GOAL OF THE EXERCISE – Output consists of the line that contains "Select the pointer tool in whiteboard toolbar" plus every later line of the material below, each one duplicated exactly.

DATA IN THIS EXERCISE –
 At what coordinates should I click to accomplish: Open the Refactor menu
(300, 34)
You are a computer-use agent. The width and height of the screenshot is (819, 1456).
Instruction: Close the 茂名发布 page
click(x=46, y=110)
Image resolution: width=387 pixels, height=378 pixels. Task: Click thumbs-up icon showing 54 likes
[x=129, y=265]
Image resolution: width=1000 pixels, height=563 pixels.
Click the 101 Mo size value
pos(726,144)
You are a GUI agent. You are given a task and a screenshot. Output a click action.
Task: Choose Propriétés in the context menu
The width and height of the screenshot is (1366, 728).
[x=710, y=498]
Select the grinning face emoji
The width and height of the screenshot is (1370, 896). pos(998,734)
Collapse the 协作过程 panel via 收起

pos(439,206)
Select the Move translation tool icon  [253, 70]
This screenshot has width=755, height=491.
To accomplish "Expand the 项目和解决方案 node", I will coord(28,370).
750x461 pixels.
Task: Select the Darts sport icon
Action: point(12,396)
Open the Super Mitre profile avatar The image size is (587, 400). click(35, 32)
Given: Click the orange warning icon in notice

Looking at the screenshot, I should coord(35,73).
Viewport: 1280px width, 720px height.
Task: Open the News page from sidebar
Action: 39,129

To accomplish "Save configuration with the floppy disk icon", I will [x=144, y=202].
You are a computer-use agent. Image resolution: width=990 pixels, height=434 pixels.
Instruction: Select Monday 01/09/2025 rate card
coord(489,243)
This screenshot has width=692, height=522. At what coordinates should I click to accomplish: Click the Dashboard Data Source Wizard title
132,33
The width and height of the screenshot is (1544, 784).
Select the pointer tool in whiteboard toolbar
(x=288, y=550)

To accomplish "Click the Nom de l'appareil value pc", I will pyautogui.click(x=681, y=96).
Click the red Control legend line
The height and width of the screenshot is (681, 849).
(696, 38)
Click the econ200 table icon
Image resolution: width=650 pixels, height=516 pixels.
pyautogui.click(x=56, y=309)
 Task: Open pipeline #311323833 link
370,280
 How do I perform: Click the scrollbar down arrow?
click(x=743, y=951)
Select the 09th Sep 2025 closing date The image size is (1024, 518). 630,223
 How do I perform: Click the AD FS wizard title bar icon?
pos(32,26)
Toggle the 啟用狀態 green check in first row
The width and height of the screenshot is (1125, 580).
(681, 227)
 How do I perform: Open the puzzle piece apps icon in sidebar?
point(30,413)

RESPONSE TO THE EXERCISE –
Select the pointer tool in whiteboard toolbar
(x=288, y=550)

To accomplish "Click the Nom de l'appareil value pc", I will pyautogui.click(x=681, y=96).
Click the red Control legend line
The height and width of the screenshot is (681, 849).
(696, 38)
Click the econ200 table icon
Image resolution: width=650 pixels, height=516 pixels.
pyautogui.click(x=56, y=309)
 Task: Open pipeline #311323833 link
370,280
 How do I perform: Click the scrollbar down arrow?
click(x=743, y=951)
Select the 09th Sep 2025 closing date The image size is (1024, 518). 630,223
 How do I perform: Click the AD FS wizard title bar icon?
pos(32,26)
Toggle the 啟用狀態 green check in first row
The width and height of the screenshot is (1125, 580).
(681, 227)
 How do I perform: Open the puzzle piece apps icon in sidebar?
point(30,413)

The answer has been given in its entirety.